Welcome to this tutorial, Part 4 of the series on using Jupyter notebooks.

As a seasoned practitioner, you might want to demonstrate your code. Your insights and the techniques used.

The notebook is a web application that allows you to combine explanatory text, math equations, code, and visualizations all in one easily sharable document.

Notebooks have quickly become an essential tool when working with data. You’ll find them being used for data cleaning and exploration, visualization, machine learning, and analysis.

These support one of my favourite philosophies of Literate programming. To qoute Donald Knuth

Instead of imagining that our main task is to instruct a computer what to do, let us concentrate rather on explaining to human beings what we want a computer to do.

Working

Jupyter notebooks grew out of the IPython project started by Fernando Perez.

IPython is an interactive shell, similar to the normal Python shell but with great features like syntax highlighting and one of my favourite-code completion (For the note, I’m not lazy, I’m a relaxed typer)

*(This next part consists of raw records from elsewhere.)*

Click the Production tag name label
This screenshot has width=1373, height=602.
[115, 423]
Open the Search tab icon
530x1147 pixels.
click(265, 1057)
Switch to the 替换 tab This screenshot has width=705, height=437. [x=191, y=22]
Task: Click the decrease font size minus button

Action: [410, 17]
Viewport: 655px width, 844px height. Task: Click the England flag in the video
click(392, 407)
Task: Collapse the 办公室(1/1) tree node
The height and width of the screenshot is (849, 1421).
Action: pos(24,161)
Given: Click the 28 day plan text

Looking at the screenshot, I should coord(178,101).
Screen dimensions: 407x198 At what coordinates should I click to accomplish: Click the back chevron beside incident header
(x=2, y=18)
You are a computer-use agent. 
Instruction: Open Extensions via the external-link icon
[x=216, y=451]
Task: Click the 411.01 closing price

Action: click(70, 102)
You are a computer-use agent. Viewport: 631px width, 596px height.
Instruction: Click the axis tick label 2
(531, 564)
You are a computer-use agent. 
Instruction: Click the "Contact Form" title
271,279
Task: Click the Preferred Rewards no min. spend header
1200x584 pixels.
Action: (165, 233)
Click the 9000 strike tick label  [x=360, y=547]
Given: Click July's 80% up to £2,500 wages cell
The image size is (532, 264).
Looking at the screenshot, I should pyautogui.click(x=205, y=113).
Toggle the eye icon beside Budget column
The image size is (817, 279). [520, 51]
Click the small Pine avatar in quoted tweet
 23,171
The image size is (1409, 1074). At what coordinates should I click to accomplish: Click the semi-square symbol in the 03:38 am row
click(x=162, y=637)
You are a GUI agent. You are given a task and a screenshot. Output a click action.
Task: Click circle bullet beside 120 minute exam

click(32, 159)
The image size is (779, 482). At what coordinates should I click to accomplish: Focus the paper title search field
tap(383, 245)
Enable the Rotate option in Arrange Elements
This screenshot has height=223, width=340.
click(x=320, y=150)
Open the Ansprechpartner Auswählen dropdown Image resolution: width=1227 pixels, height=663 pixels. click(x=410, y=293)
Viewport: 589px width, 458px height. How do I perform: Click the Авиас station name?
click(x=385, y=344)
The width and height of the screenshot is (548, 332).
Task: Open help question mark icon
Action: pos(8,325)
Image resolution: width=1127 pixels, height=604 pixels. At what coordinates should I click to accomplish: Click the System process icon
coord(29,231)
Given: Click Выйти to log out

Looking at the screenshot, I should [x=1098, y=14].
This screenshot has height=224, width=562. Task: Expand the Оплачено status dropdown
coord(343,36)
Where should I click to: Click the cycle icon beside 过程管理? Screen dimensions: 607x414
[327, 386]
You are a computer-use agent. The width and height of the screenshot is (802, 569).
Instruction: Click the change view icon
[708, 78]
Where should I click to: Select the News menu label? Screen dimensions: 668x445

The central point is the notebook server. You connect to the server through your browser and the notebook works as a web app. The code is sent through the server to the kernel. The kernel runs the code and sends it back to the server, then any output is rendered back in the browser.

The notebooks are saved as .ipynb files, in a JSON format.

Jupyter isn’t Python exclusive! The new name Jupyter comes from the combination of Julia, Python, and R. The basic working is the same for any given language. Just the kernel running everything in the background changes.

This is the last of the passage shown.